課題内容: 病院の勤怠管理に関する文章を、一字も変えずに全文書き写しなさい。

提示文:
"""

この病院では、時間外勤務申請書に「タイムカードの乖離理由」を本人に記入・申請させる勤怠管理の手法を取り入れています。
職員は出勤時に通用口に設置されたタイムレコーダーで打刻し、更衣など準備を終えてから所属部署へ行き業務を開始します。退勤時は更衣など帰り支度を終えてからタイムレコーダーで打刻して退勤します。
こうしてタイムカード記録で院内滞在時間を把握。時間外勤務については、毎月職員に配布する「勤務報告書・時間外申請書」(表参照)で管理します。ここまではどこの病院でも見られる勤怠管理の方法ですが、この病院が特徴的なのは、タイムカードの「乖離理由」の記入欄があることです。
「30分以上」の乖離理由を明らかにする
「勤務報告書・時間外申請書」は毎月総務課から全職員に配布しますが、申請書を職員個々が管理するか、所定の場所にまとめて置いて管理するかは部署によって異なります。
申請書の内容は、「所定内勤務」「時間外申請」「タイムカードの乖離」の大きく3つの項目に区分されています。
「時間外申請」は、職員本人が理由と共に事前申請をして所属長が認印を押して、業務終了後に本人が結果を申請して、所属長が翌日確認して認印を押すというのが基本的な流れです。
「タイムカードの乖離」の欄には、例えば、残業をしないで定刻の17時30分に業務を終えたのに退刻記録が18時10分であったり、時間外申請は18時30分までなのに退刻記録が19時30分であったり、30分以上の乖離があった場合に、乖離理由を本人が記入するしくみです。乖離理由を記入するタイミングは、30分以上の乖離が発生した都度確認するか、月ごとにまとめて確認するか、部署によって異なりますが、いずれにしろ所属長が確認し、問題があれば指摘します。その後、総務課でも確認し、疑問点があれば所属長に訂正依頼をするという流れです。

"""

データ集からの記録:

"""

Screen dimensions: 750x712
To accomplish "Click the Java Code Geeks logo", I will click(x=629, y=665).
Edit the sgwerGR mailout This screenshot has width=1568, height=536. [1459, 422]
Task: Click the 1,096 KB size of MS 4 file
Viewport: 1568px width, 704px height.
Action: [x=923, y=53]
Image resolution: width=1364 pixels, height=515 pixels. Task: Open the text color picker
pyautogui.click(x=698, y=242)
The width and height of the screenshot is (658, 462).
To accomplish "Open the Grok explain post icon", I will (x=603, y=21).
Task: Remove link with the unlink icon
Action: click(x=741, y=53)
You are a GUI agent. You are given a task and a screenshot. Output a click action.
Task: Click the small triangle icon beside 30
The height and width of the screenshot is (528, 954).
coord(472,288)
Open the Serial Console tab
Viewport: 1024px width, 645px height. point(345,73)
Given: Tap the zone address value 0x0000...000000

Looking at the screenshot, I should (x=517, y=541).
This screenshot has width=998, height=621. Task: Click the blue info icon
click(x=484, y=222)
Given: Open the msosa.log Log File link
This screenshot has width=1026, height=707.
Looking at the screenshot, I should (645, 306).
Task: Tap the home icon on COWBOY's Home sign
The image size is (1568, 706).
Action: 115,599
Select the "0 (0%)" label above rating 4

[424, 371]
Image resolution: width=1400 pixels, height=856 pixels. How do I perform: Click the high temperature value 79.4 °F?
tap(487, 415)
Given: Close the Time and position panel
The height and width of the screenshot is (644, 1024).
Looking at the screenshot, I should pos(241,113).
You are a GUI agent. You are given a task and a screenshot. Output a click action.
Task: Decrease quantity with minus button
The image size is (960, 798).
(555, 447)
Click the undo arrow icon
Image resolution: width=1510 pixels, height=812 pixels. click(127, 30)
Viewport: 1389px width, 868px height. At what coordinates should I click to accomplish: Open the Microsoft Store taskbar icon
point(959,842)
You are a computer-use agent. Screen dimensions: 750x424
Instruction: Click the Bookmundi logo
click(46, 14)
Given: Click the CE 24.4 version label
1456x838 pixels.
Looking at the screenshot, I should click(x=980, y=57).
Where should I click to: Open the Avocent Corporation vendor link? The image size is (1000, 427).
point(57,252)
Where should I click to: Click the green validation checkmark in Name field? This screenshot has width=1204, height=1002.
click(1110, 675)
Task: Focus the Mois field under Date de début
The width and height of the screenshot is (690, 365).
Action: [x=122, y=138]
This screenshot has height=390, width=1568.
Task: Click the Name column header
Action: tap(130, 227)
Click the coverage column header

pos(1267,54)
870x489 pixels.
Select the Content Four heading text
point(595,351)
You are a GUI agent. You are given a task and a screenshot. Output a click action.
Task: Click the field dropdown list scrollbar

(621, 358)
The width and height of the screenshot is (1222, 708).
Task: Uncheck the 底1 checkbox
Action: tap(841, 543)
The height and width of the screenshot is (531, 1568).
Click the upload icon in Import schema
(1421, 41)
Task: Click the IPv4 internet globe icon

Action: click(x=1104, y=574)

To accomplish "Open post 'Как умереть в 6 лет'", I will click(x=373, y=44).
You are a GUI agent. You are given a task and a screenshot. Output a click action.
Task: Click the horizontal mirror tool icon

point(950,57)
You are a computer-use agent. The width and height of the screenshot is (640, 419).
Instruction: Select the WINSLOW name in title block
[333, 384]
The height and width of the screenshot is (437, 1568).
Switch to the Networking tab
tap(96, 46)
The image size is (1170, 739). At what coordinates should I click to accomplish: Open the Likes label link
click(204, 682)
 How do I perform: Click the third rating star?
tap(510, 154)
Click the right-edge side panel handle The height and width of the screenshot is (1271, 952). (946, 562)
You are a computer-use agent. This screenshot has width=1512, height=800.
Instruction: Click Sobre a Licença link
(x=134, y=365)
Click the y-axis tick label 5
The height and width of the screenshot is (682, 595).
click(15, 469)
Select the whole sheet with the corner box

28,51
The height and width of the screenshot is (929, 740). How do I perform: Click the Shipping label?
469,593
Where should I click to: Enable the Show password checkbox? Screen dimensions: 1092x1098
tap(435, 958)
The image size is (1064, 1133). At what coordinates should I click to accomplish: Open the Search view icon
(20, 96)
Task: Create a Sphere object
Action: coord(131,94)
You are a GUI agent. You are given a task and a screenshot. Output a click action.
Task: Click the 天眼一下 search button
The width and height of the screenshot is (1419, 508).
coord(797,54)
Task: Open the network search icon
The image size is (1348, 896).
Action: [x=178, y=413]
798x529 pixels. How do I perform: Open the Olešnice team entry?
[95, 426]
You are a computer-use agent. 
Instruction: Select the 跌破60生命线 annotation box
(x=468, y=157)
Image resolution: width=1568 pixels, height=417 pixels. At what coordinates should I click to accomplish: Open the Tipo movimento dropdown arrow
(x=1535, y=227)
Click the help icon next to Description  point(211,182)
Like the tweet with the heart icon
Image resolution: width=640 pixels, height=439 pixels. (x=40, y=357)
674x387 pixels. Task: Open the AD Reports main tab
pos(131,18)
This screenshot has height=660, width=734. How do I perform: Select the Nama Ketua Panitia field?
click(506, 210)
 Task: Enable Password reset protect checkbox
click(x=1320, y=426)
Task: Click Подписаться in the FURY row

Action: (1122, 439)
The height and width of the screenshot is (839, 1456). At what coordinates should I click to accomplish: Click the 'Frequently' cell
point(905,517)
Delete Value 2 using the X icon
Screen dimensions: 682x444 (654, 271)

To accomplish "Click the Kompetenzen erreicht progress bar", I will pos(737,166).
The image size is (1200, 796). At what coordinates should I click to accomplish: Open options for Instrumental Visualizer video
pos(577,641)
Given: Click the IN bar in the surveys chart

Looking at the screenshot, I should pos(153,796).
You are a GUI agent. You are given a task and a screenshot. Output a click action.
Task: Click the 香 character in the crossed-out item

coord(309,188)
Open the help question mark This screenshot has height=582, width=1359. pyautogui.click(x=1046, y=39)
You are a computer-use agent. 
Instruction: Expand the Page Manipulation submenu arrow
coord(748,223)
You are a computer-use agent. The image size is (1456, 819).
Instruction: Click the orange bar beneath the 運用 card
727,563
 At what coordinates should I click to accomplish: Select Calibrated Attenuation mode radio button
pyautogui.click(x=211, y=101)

"""

課題の結果:
この病院では、時間外勤務申請書に「タイムカードの乖離理由」を本人に記入・申請させる勤怠管理の手法を取り入れています。
職員は出勤時に通用口に設置されたタイムレコーダーで打刻し、更衣など準備を終えてから所属部署へ行き業務を開始します。退勤時は更衣など帰り支度を終えてからタイムレコーダーで打刻して退勤します。
こうしてタイムカード記録で院内滞在時間を把握。時間外勤務については、毎月職員に配布する「勤務報告書・時間外申請書」(表参照)で管理します。ここまではどこの病院でも見られる勤怠管理の方法ですが、この病院が特徴的なのは、タイムカードの「乖離理由」の記入欄があることです。
「30分以上」の乖離理由を明らかにする
「勤務報告書・時間外申請書」は毎月総務課から全職員に配布しますが、申請書を職員個々が管理するか、所定の場所にまとめて置いて管理するかは部署によって異なります。
申請書の内容は、「所定内勤務」「時間外申請」「タイムカードの乖離」の大きく3つの項目に区分されています。
「時間外申請」は、職員本人が理由と共に事前申請をして所属長が認印を押して、業務終了後に本人が結果を申請して、所属長が翌日確認して認印を押すというのが基本的な流れです。
「タイムカードの乖離」の欄には、例えば、残業をしないで定刻の17時30分に業務を終えたのに退刻記録が18時10分であったり、時間外申請は18時30分までなのに退刻記録が19時30分であったり、30分以上の乖離があった場合に、乖離理由を本人が記入するしくみです。乖離理由を記入するタイミングは、30分以上の乖離が発生した都度確認するか、月ごとにまとめて確認するか、部署によって異なりますが、いずれにしろ所属長が確認し、問題があれば指摘します。その後、総務課でも確認し、疑問点があれば所属長に訂正依頼をするという流れです。